One more belated post on the roads. And, not wanting Pat to have the last post.
In the Southampton Records there was a File 40 from August 1913 that talked to dedication of a number of roads and trading of other roads to Peconic Bay Realty. I've reproduced it below. The first highlighted part describes in text a road through the Shinnecock Hills which it later refers to as the North Road. Further down, where I've also highlighted, it refers to the North Road as a new road which the Town is accepting while giving older unused roads back to Peconic Bay Realty. Based on this, I'd draw the conclusion that the North Highway as we know it in 1916, or today, was built closer to 1913 than to 1906. Clearly, there were parts of the road there, probably in unimproved states. in 1903 and up until the new road, in its entirety, was built. There was a section there in 1903, St Andrews Road, on which the Shinnecock Inn was built, but it must have been an unimproved road at the time.
Based on this file, it is clear that the new roads mentioned were built as private roads and then dedicated and released as public roads in 1913. The trade-of was that Peconic Bay received a number of rights-of-way (public?) that were for roads that would be displaced by the new roads.
Here below is the 1903 USGS map of the Shinnecock Hills. I think it is the most accurate from that era.
David has done a good job of overlaying the various maps from the era. I just wanted to add this one below, which shows, in
Mucci-green, the 1903 "North Highway" as Patrick has described it. I've also added, in red, the North Road/Highway provided by the metes and bounds of the Southampton Records that Andy found. And, I've added, in yellow, the 1916 Atlas map version of the North Highway. Both are consistent with the current routing of the road, with one exception. The eastern end that used to run through the Shinnecock Hills golf club, currently drops southerly and runs much closer to the LIRR tracks. No doubt a result of one of the later rebuilds of SH.

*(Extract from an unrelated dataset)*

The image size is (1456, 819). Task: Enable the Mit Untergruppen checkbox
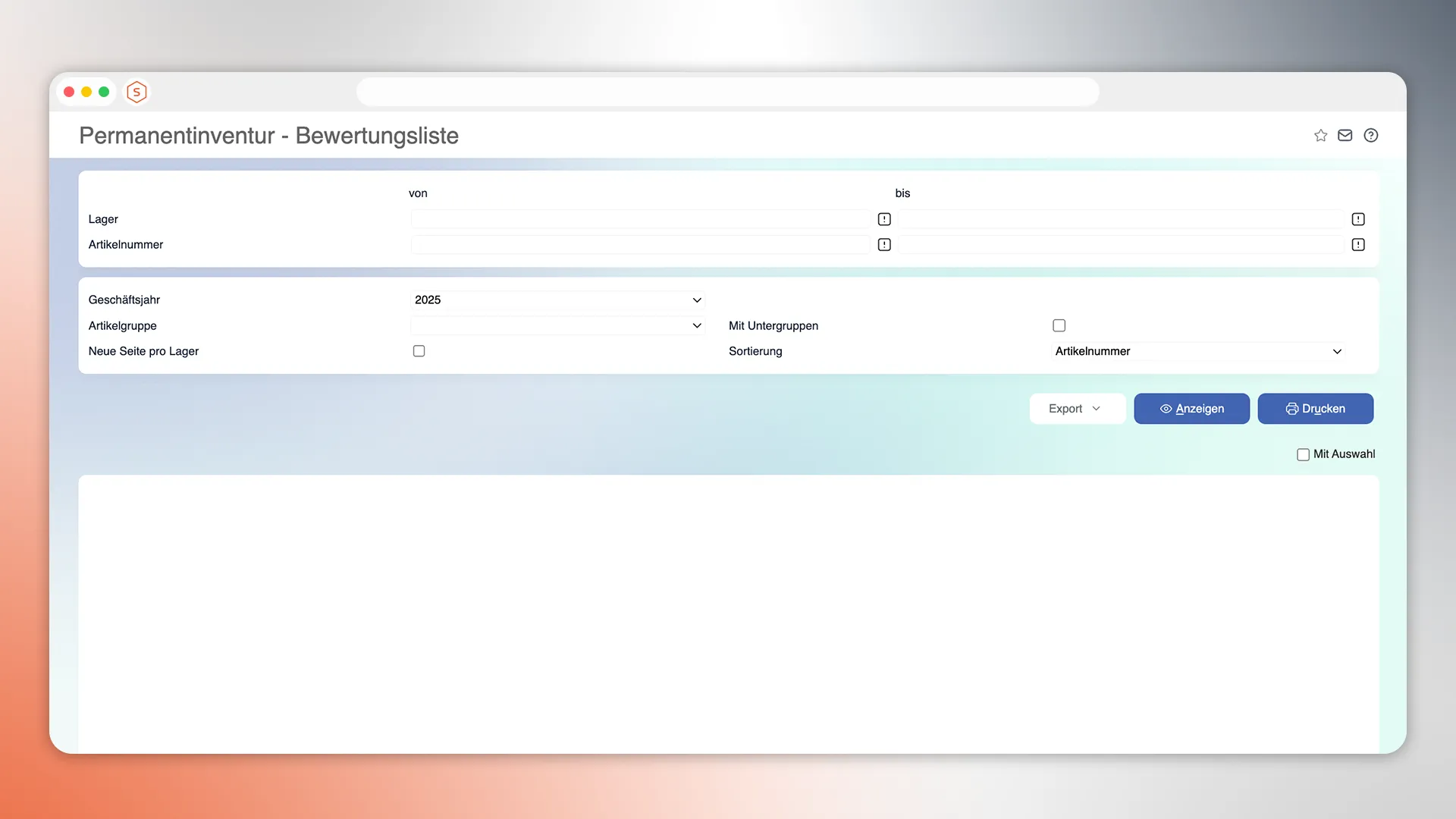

It should be noted that all the road rights-of-way were designated as 50 feet wide, much wider than the actual roads were built then, or now.
It also appears that the South Highway was not a complete contiguous road either in 1903, but was by 1913.
On the next picture, I've plotted the metes and bounds for parts of St Andrews Road and Tuckahoe Road that were dedicated as public roads in 1913. The orange parts are stretches that abut some part of the Shinnecock Hills Golf Club. The measurements are quite precise. They appear to match the related stretches on the 1916 Atlas map. Unfortunately there is no mention of roads that abut other boundaries of the club.